After Jannik Sinner was suspended for three months after testing positive in a doping test, it inevitably brings to mind cases of other players who have been suspended for the same reason, such as Iga Swiatek, Simona Halep, Maria Sharapova, Viktor Troicki, Martina Hingis, and Mariano Puerta.
In Swiatek's case, her suspension lasted only one month. This was due to the Polish player testing positive for trimetazidine, which was determined to be a contamination from a medication she was taking to treat sleep problems at the time. As a result, this doping case was considered unintentional.
The great Romanian tennis player saw her career put on hold in 2022 when she was sanctioned with a four-year ban from the courts after testing positive for roxadustat, a molecule that stimulates red blood cell production, at that year's US Open.

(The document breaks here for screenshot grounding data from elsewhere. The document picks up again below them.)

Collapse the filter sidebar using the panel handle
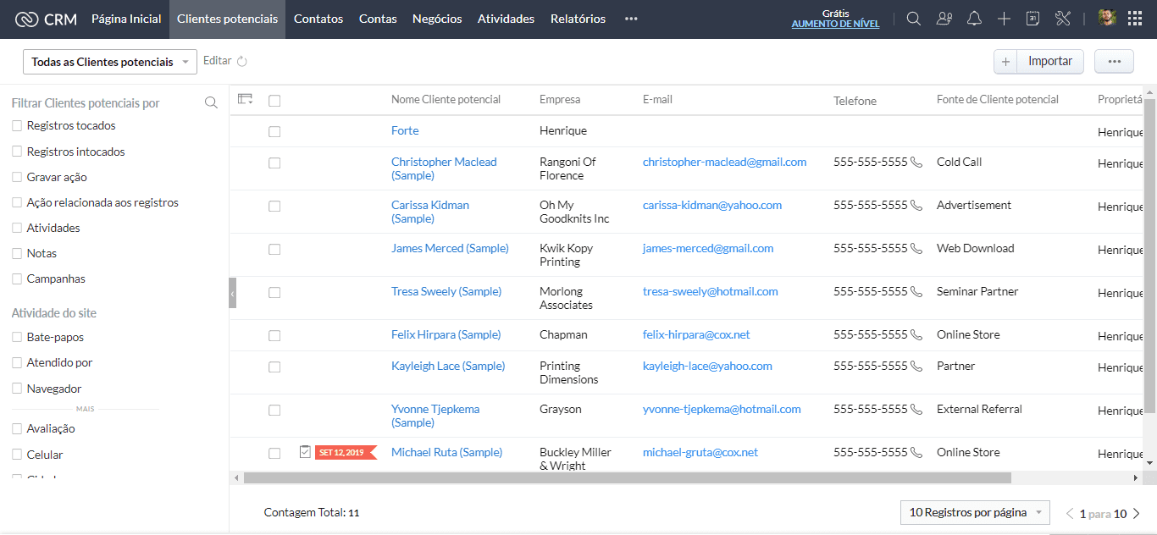This screenshot has width=1157, height=535. pyautogui.click(x=233, y=293)
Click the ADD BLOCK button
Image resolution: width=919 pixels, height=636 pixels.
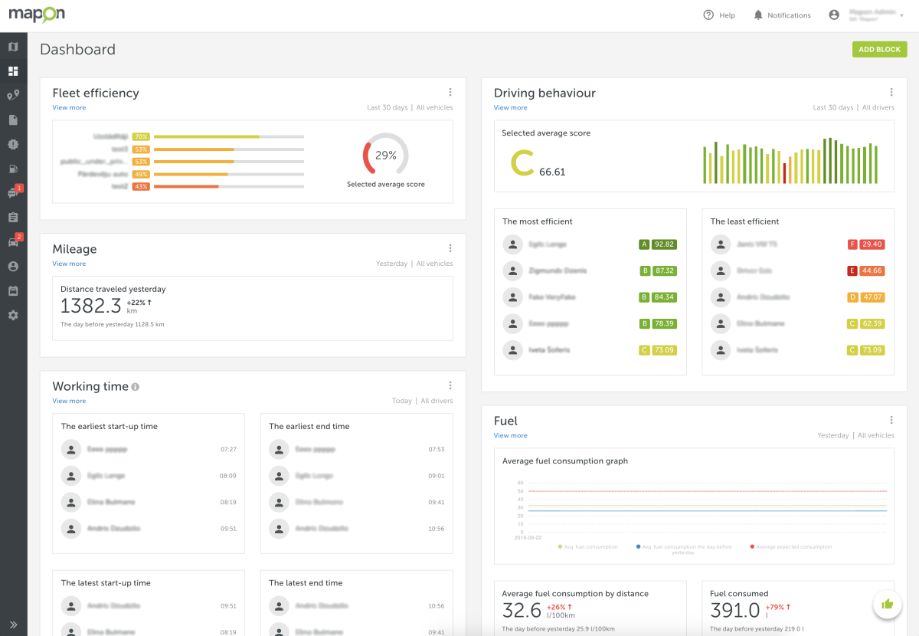coord(879,48)
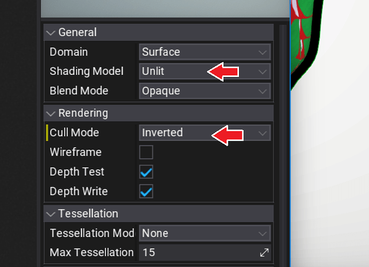The height and width of the screenshot is (267, 369).
Task: Enable the Wireframe checkbox
Action: (146, 152)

However, in 2024, her punishment was reduced to nine months after the Court of Arbitration for Sport determined that the doping was due to contamination.

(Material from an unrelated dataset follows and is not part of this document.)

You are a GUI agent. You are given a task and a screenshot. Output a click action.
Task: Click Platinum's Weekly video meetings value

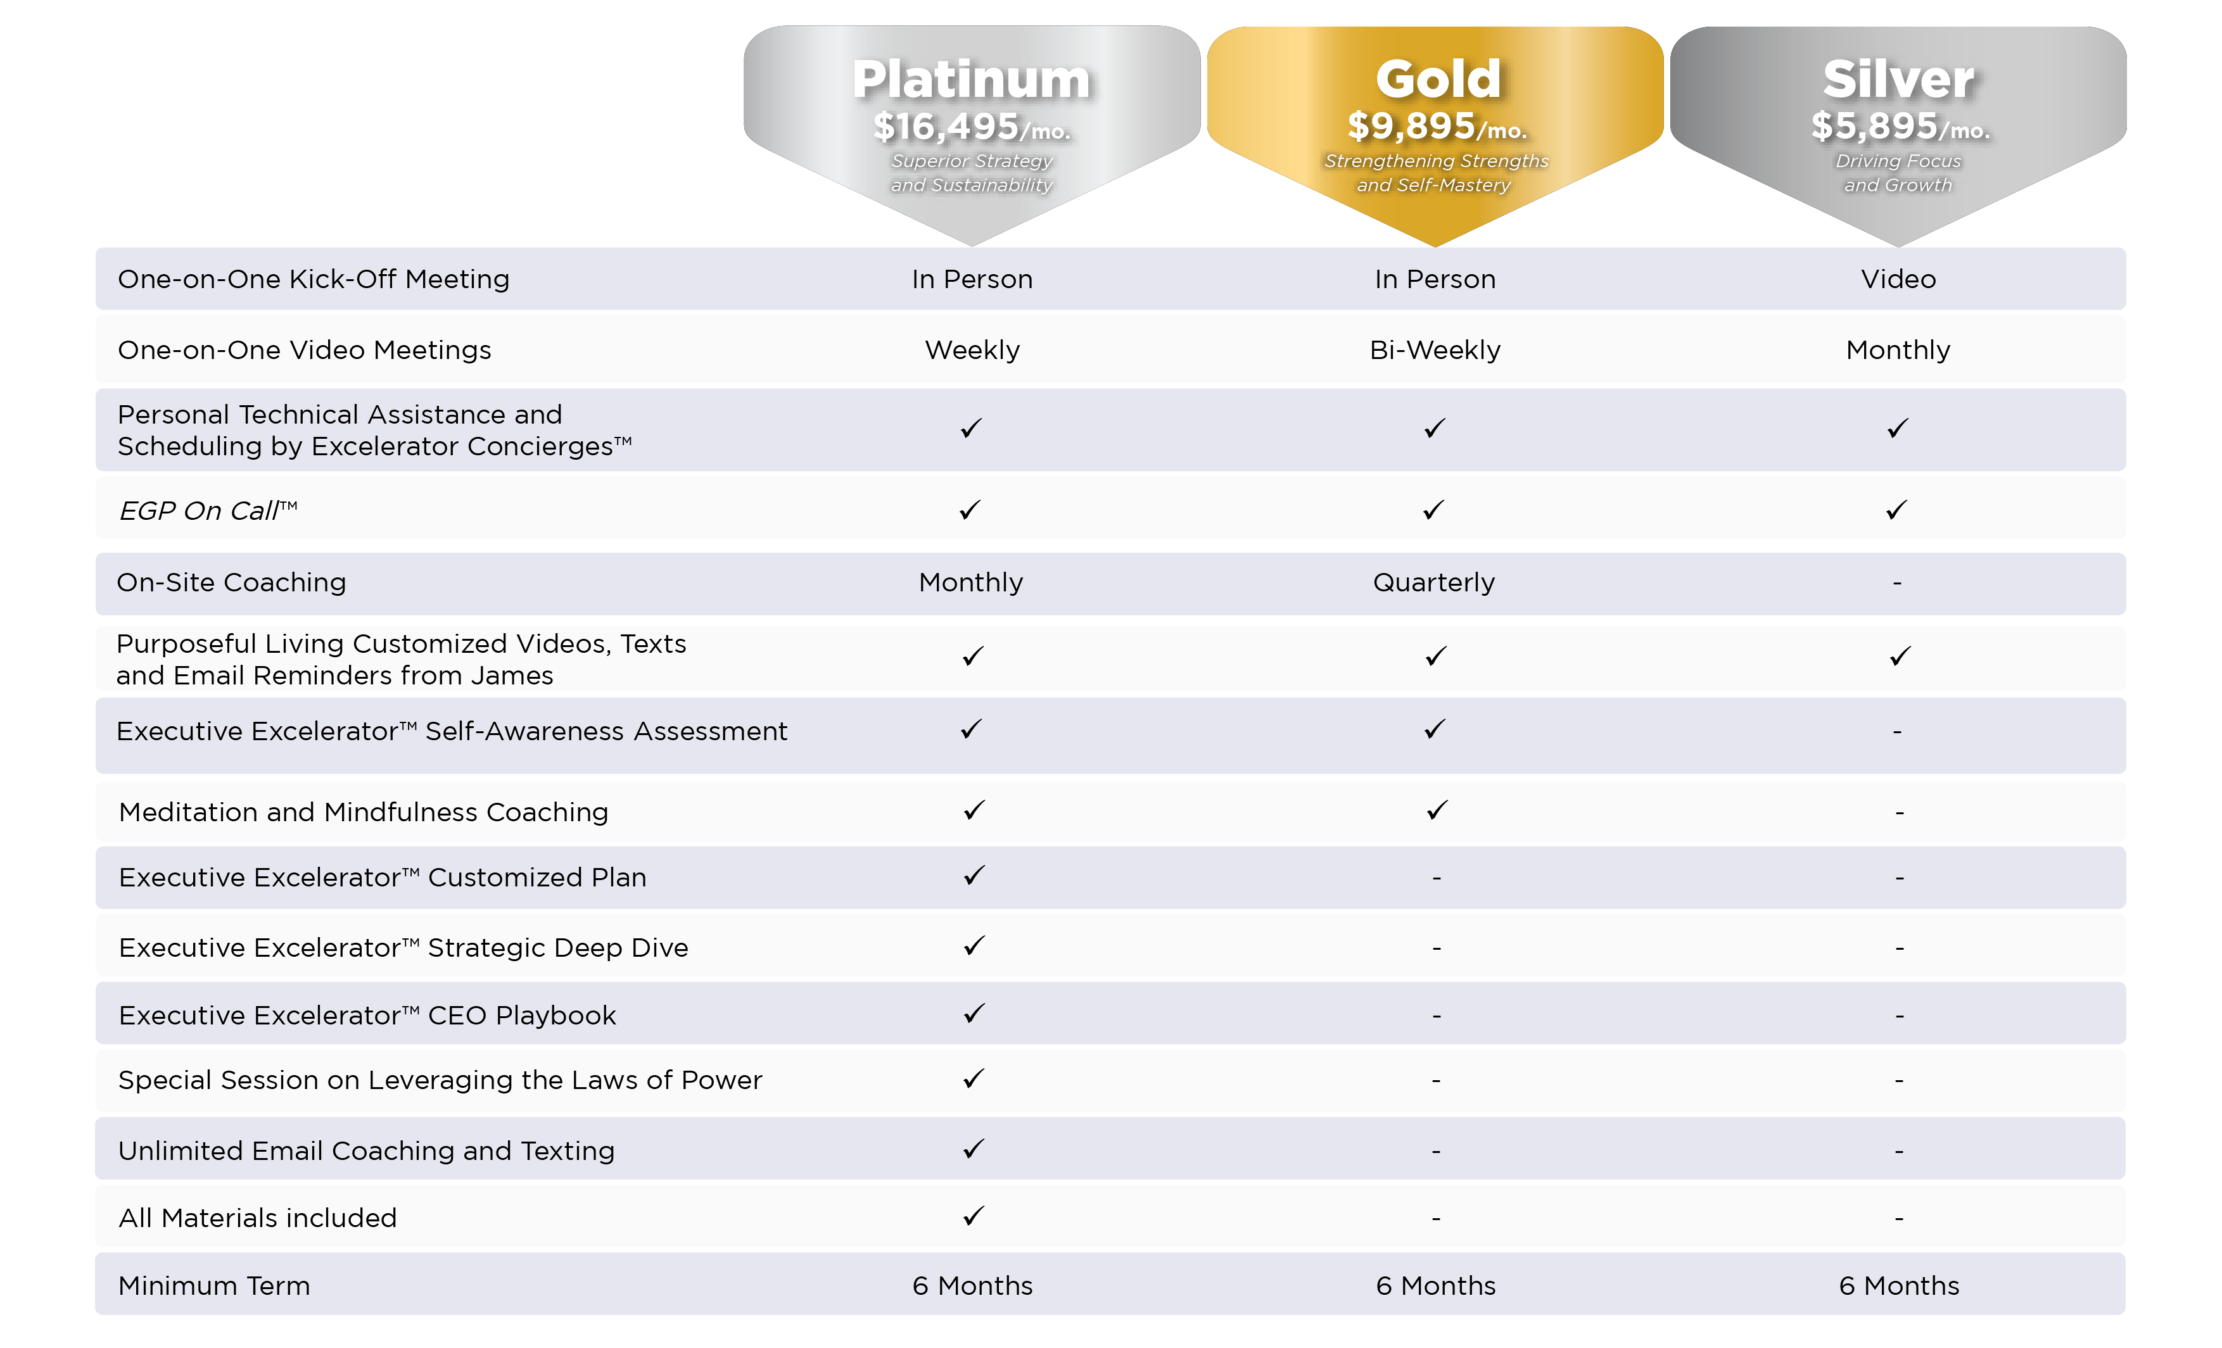point(972,350)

In 2016, the Russian tennis player tested positive for meldonium, a substance that increases vascularization of the heart muscle. Initially, this resulted in a two-year suspension, but the CAS reduced the ban to 15 months after considering that the substance had been consumed accidentally. Upon her return, the former world No. 1 never managed to regain her level and eventually retired in 2020.
In 2013, the Serbian tennis player was suspended for 18 months by the ITF after refusing to undergo a blood test at the Monte Carlo Masters. Troicki claimed that he did not feel well, which is why he only provided a urine sample.
He then appealed to the CAS, which reduced his ban to one year, considering that the original suspension was too severe for the case.
The former Swiss tennis player received one of the harshest penalties in tennis history—a two-year suspension. At Wimbledon 2007, Hingis tested positive for benzoylecgonine, the main metabolite of cocaine. Unlike other cases, Martina did not receive any reduction in her suspension.
In the case of the Argentine player, his sanction was due to failing two anti-doping tests. The first occurred in 2003, when he was suspended for nine months after testing positive for clenbuterol, an anabolic steroid. The original sanction was two years out of competition, but Puerta managed to justify the consumption of the substance as treatment for an acute asthma attack.
However, two years later, Puerta failed another anti-doping test, this time in the 2005 Roland Garros final, where he faced a young Rafael Nadal. On that occasion, he claimed to have unintentionally ingested Effortil from his girlfriend’s glass, a medication she used for menstrual pain. However, years later, Puerta himself admitted that this was a lie. He was initially suspended for eight years but managed to reduce the ban to two with the supposed story that he had drunk the substance from his girlfriend’s glass.